Amazon.com Review
Barry Yourgrau has always put his own peculiar spin on sudden fiction. His short bursts of prose are as compact as Zen koans and possess the eeriness of detective stories spliced with dreams. In
Haunted Traveller: An Imaginary Memoir, an unnamed narrator (who may or may not be Yourgrau himself) recounts various adventures in 44 thematically linked stories. Meandering by boat, foot, plane, soap bubble, and armchair, our traveler finds himself strikingly out of place among the natives of various lands. He does his best to adapt to the cultures of each region, removing his teeth to ward off evil spirits, booking passage on a tramp steamer with a crew of cross-dressing revolutionaries, and enjoying a variety of amorous entanglements along the way. Yourgrau is at his most winning when his traveler's internal disorientation fits hand-in-glove with his outlandish surroundings, as in this passage, where he finds himself decapitated in a dream:
Bizarrely, I catch a glimpse of myself in a gilded mirror: a headless, traumatized figure in gore-rimmed torn pajamas, drink in hand, floating the lamest of bon mots at a crowd of swank, grotesquely ignorant party-goers--in a warm, sumptuous paradise of a room, amid ornate carpets and polished things gleaming in lamplight. The metaphor is so calamitously apt to my life, so cruel, I almost sob with sputtering laughter at myself.
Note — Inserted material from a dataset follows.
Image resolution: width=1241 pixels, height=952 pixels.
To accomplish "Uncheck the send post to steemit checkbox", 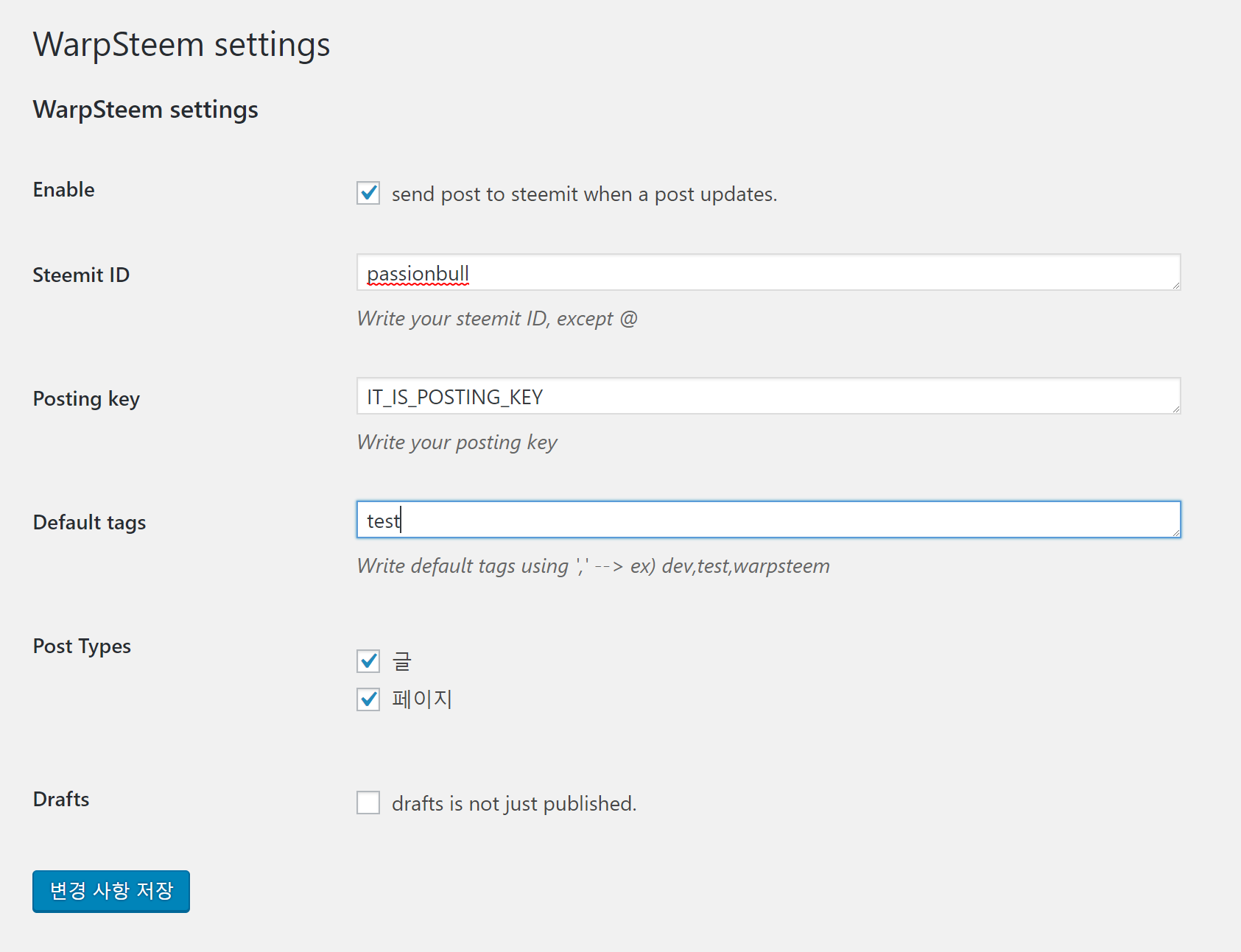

What separates Barry Yourgrau from the surrealist-of-the-month club is the close attention he pays to emotional as well as physical landscapes. There's a subtle feeling driving these stories, something between the thrill of discovery and fear of the unknown. Ultimately, it's this combination that keeps
Haunted Traveller so compelling once the journey's over.
--Ryan Boudinot
From Publishers Weekly
With the wild humor and fertile imagination that he brought to his previous books (The Sadness of Sex; A Man Jumps Out of an Airplane), Yourgrau offers a dazzling invention that delights and challenges, an imaginary travel memoir whose nameless narrator undergoes outlandish, nightmarish escapades in variegated, unnamed locales and psychic landscapes. Shuttling fluidly from Kafkaesque fable to ghost story to surrealist situation, from romantic farce to extravagant fantasy, the quirky tales that make up this fragmentary, somnambulist narrative often defy easy categorization. In the eerily beautiful "Visit," the narrator, while a guest at his estranged brother's suburban home, stumbles onto a vast subterranean lake, a ghostly realm known only to his niece and nephew, and frequented by his dead parents. In "Clouds," a dark satire on art's redemptive power, the decapitated narrator wanders into a dreamscape: first a costume party where he's suddenly the most desirable guest, then an encounter with a picnicking bear whose childlike demand to be told a story at last comforts the headless man. Metaphysical conundrums abound as our hapless traveler encounters trick-playing natives, grave-robbers, waterfalls that change location, cross-dressing female partisans disguised as seamen to smuggle illegal arms. In "Netting," the wayward narrator is forced to hear a wasted man's deathbed confessions, a litany of squalid losses that turns out to be the narrator's own life story. Although too many of the pieces are anecdotal, repetitious or turn on pat devices, the "memoir" overall urgently speaks to the anxieties, loneliness, wonder and strangeness of travel, which serves as a metaphor for the human condition. This enjoyable, weird excursion poignantly evokes the universal plight of the traveler for whom everywhereAand nowhereAis home. (May) FYI: The Sadness of Sex was recently adapted into a movie in which Yourgrau stars.